Engine API parity (typed surface)

This page tracks API parity across execution engines for the typed pydantable surface (DataFrame[Schema] / DataFrameModel), independent of alternate naming surfaces (pydantable.pandas, pydantable.pyspark).

It is intentionally smaller than the full Interface contract: this is a checklist-style matrix used to prevent drift between engines.

Contract: typed-first vs engine-native expressions

PydanTable supports two kinds of expression inputs:

  • Typed expressions: pydantable.expressions.Expr (built by the Rust expression runtime).
  • Engine-native expressions: backend-specific expression objects (e.g. pyspark.sql.Column).

Policy (current):

  • Core typed API (pydantable.DataFrame): typed expressions (Expr) everywhere.
  • Engine-backed DataFrames may accept engine-native expressions when their engine executes outside the native Rust expression runtime.
  • Alternate surfaces (pydantable.pandas, pydantable.pyspark) provide ergonomic wrappers and may accept typed expressions even when the underlying engine-backed class uses engine-native expressions.

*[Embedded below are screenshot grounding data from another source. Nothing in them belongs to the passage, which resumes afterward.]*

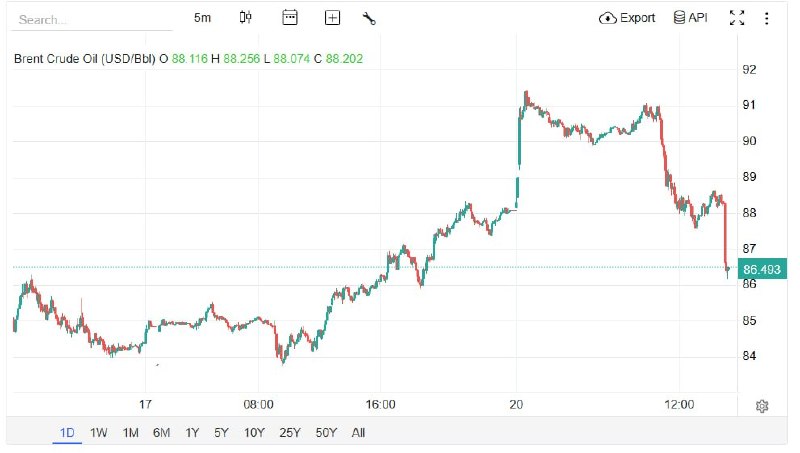Screen dimensions: 800x453
Task: Click the Search input field
Action: (x=92, y=20)
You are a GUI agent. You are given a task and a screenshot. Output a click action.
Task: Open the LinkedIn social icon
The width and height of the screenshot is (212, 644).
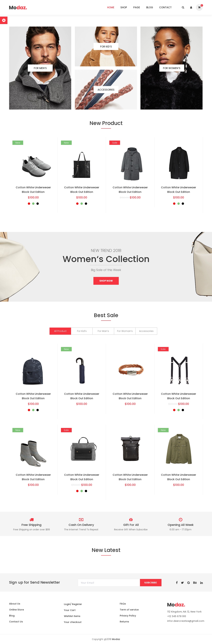[201, 583]
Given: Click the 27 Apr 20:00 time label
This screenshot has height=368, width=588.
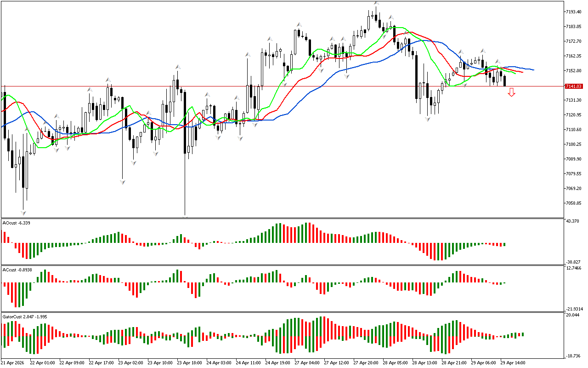Looking at the screenshot, I should [366, 363].

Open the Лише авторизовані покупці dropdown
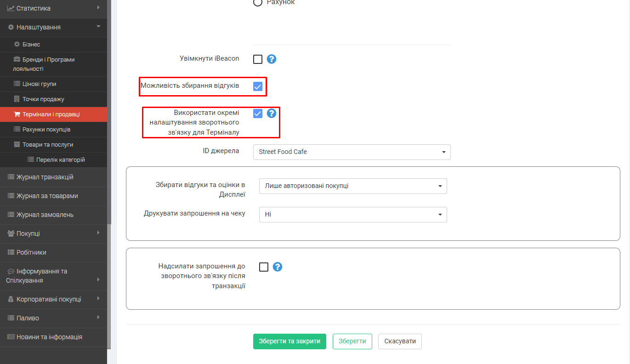(353, 186)
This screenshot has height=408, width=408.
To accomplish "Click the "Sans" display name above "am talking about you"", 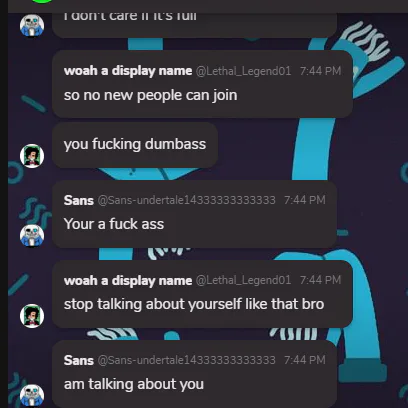I will pyautogui.click(x=79, y=360).
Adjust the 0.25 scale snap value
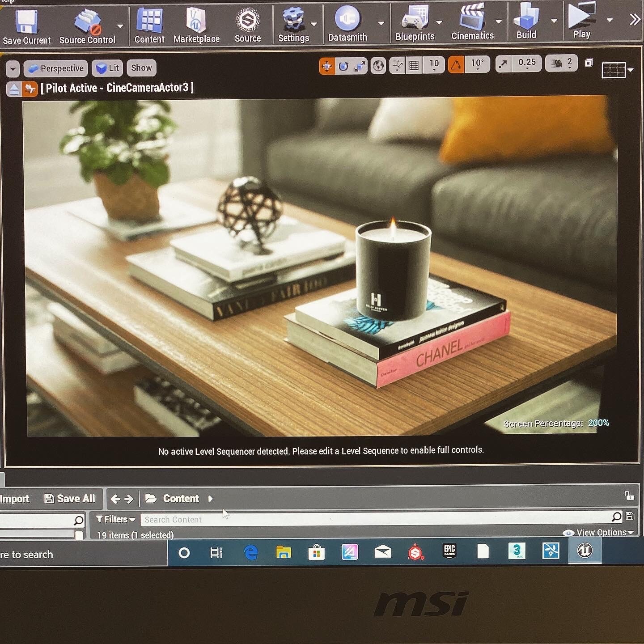 pyautogui.click(x=527, y=63)
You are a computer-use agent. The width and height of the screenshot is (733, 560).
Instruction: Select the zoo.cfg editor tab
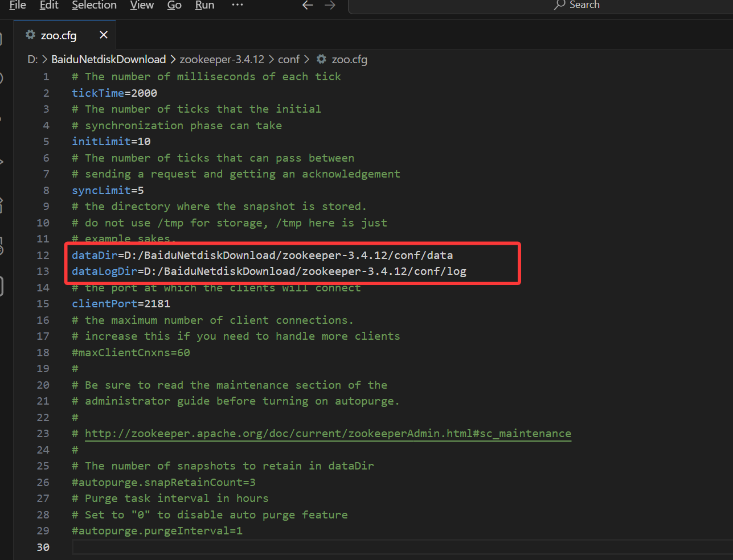click(58, 35)
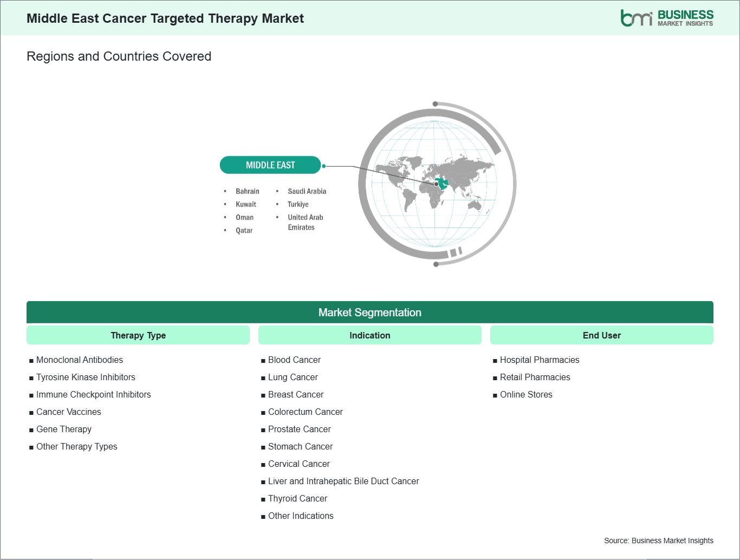Image resolution: width=740 pixels, height=560 pixels.
Task: Click the green Market Segmentation color bar
Action: (370, 312)
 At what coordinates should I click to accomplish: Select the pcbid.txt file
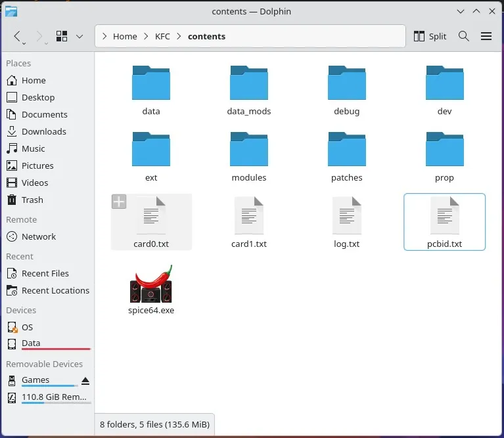445,221
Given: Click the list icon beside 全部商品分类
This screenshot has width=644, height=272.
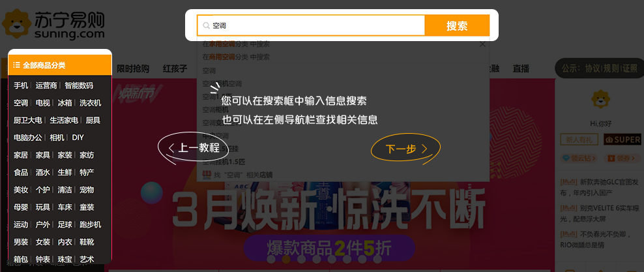Looking at the screenshot, I should click(x=16, y=65).
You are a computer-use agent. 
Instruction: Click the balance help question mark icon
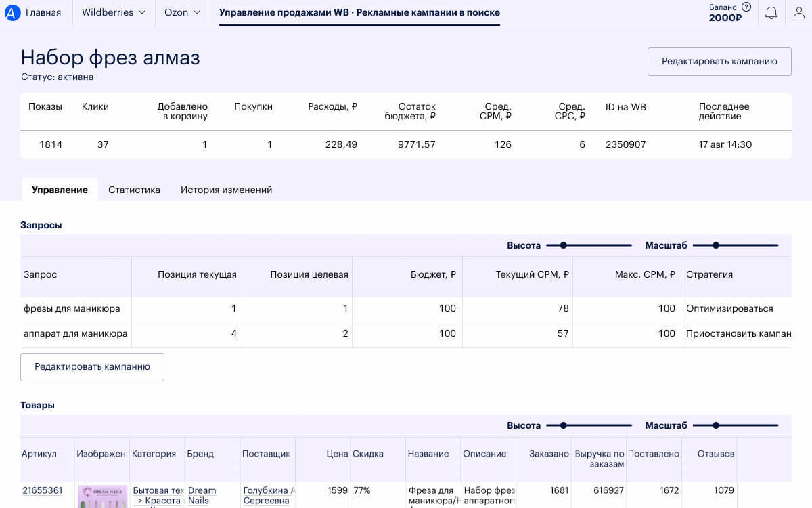click(746, 7)
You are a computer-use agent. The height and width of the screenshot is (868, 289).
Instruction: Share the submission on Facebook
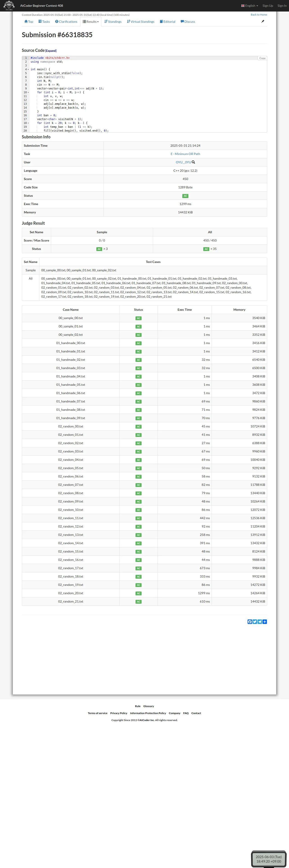250,622
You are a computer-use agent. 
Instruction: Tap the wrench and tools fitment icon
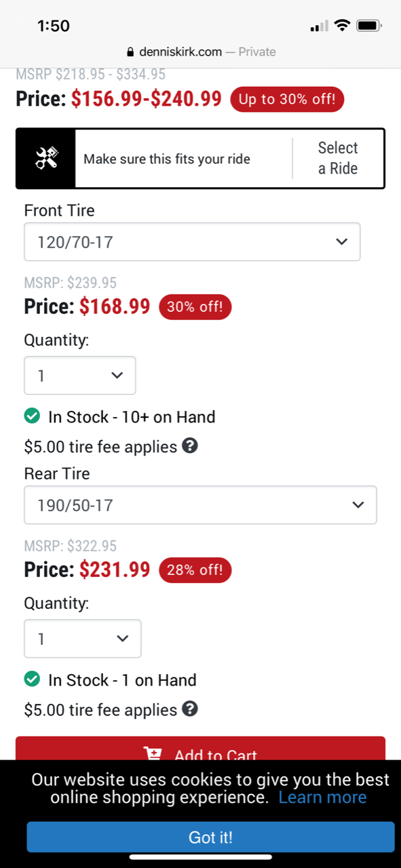point(46,159)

In other words: typed-first for the core, engine-native where required, with explicit wrappers/adapters for consistency.

Transform surface matrix (high-signal core ops)

Legend:

  • Y: supported with typed expressions (Expr)
  • N: not supported
  • Native: supported but expects engine-native expressions
Transform Core (native) SQL Mongo Spark
select Y Y Y Y
with_columns Y Y Y Native
filter Y Y Y Native
join Y Y Y Y
group_by Y Y Y Y
sort Y Y Y Y
limit Y Y Y Y
distinct / unique Y Y Y Y
pivot Y Y Y Y
explode Y Y Y Y
concat Y Y Y Y

Notes:

  • Spark (SparkDataFrame) is backed by raikou-core and expects Spark-native expressions for filter / with_columns. Use the PySpark-shaped wrapper export to keep the typed Expr experience (see below).

When you want a consistent UI across engines, prefer these wrappers:

  • Pandas-shaped: pydantable.pandas.{SqlDataFrame,SparkDataFrame,MongoDataFrame}
  • PySpark-shaped: pydantable.pyspark.{SqlDataFrame,SparkDataFrame,MongoDataFrame}

These wrappers exist to keep method names and (where feasible) expression types consistent.

Engine-specific typed methods (additive)

Each engine may also expose additive methods that preserve PydanTable’s typing by validating against the schema and keeping raw-string escape hatches explicit.

  • SQL (SqlDataFrame):
  • from_sql(selectable, ...): build a lazy root from an existing SQLAlchemy selectable.
  • where(whereclause): push down a SQLAlchemy WHERE clause with schema validation.
  • Mongo (MongoDataFrame):
  • match(filter: dict[str, Any]): $match-style filter pushdown with schema key validation.
  • project(fields: Sequence[str] | dict[str, int]): typed projection (schema update).
  • Spark (SparkDataFrame):
  • where_native(condition): explicit engine-native filter (PySpark Column).
  • select_native(*cols): explicit engine-native projection for simple column refs.